Marina Koren of the National Journal: "Press secretary Josh Earnest said Wednesday afternoon that the Obama administration does not think that Netanyahu ... is in fact a 'chickenshit.'" (no link.) CW: Darn. Just yesterday, that was the official off-the-record epithet for Bibi.

Over the last several months, I have watched the administration insult ally after ally. I am tired of the administration's apology tour. The president sets the tone for his administration. He either condones the profanity and disrespect used by the most senior members of his administration, or he does not. It is time for him to get his house in order and tell the people that can't muster professionalism that it is time to move on. -- Speaker John Boehner ...

It's a little rich to have a lecture about profanity from the Speaker of the House. -- White House Press Secretary Josh Earnest (via New York)

Danny Vinik of the New Republic: President Obama is a much better crisis manager than the media report. CW: I agree.
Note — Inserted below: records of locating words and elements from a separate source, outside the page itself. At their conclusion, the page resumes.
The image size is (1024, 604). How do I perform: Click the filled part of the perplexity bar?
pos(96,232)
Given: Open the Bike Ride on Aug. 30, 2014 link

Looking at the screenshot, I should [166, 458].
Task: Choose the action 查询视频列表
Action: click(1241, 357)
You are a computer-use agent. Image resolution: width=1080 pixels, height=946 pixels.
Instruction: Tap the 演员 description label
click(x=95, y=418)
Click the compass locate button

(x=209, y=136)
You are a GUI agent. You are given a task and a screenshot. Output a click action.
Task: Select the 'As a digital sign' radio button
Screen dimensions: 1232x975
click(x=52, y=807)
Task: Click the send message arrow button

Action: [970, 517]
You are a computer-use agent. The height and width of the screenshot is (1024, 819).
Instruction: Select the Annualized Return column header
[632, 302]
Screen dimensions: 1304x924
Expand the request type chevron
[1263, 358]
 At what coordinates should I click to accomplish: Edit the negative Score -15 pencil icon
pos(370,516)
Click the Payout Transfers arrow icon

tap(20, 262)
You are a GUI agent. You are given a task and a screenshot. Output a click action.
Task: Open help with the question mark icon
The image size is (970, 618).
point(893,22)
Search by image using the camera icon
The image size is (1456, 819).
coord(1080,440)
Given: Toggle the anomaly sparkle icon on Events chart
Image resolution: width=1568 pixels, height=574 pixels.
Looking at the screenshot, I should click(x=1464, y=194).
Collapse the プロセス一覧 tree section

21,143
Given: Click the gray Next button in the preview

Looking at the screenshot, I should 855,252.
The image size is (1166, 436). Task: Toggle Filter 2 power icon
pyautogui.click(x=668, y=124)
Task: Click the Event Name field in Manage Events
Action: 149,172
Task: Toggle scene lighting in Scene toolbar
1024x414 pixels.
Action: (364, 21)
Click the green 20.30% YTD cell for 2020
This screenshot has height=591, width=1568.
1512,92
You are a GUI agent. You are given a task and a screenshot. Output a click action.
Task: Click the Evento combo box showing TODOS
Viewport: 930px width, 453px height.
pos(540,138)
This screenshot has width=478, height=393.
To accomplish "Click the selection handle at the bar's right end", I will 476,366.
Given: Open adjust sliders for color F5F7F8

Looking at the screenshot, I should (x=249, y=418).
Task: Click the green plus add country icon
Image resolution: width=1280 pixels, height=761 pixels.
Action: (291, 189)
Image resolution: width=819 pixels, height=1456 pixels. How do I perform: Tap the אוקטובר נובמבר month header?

If, for instance, you compare President Obama's speech yesterday -- embedded above -- on Ebola caregivers with Christie's crude treatment of Kaci Hickox, you cannot help but be grateful for Obama's leadership & shudder at the thought of any GOP president. Now let's see if Obama can successfully maneuver the chickenshit crisis.

Spencer Ackerman of the Guardian: "Congressional progressives are calling on President Barack Obama to allow them to view secret videotapes depicting graphic forced tube feedings for Guantánamo Bay detainees. In a letter to be sent to the White House on Thursday, the co-chairs of the Congressional Progressive Caucus [Raul Grijalva (D-Az.) & Keith Ellison (Minn.)] request the administration provide legislators with videotapes showing the force-feedings of detainees Abu Wa'el Dhiab and Imad Abdullah Hassan, which they call 'contrary to American laws or values'."

** Dana Milbank on Ben Bradlee's funeral:

... NEW. Roxanne Roberts of the Washington Post: "If the funeral of Benjamin Crowninshield Bradlee marked the end of an era in Washington journalism, the invitation-only funeral reception marked the end of another kind: A last hurrah for the A-list gatherings hosted by the legendary Washington Post editor and his personal life of the party, Sally Quinn."

Forget "Human Exceptionalism." Jerry Coyne argues in the New Republic that Pope Francis's views on evolution & the Big Bang theory "make no sense.... The Catholic Church is in a tough spot, straddling an equipoise between modern science and antiscientific medieval theology. When it jettisons the idea of the soul, of God's intervention in the Big Bang and human evolution, and the notion of Adam and Eve as our historical ancestors, then Catholicism will be compatible with evolution. But then it would not be Catholicism."

Tim Cook, Apple CEO, in Bloomberg: "I'm proud to be gay, and I consider being gay among the greatest gifts God has given me."

Gail Collins looks to the future when we have a Republican Senate. Ferinstance, "... the Environment Committee could wind up being led by James Inhofe, the author of 'The Greatest Hoax: How the Global Warming Conspiracy Threatens Your Future.'"

November Elections

A New Generation of Stoopid? Ron Fournier of the National Journal: "In a stunning turnaround, likely voters in the so-called millennial generation prefer a Republican-led Congress after next week's elections, and young Hispanics are turning sharply against President Obama. A new national poll of 18-to-29-year-olds by Harvard's Institute of Politics shows that young Americans are leaving the new Democratic coalition that twice elected Obama. The news is little better for the GOP: These voters, who more than any other voting bloc represent the future of the American electorate, generally hold Republicans in the lowest regard." ...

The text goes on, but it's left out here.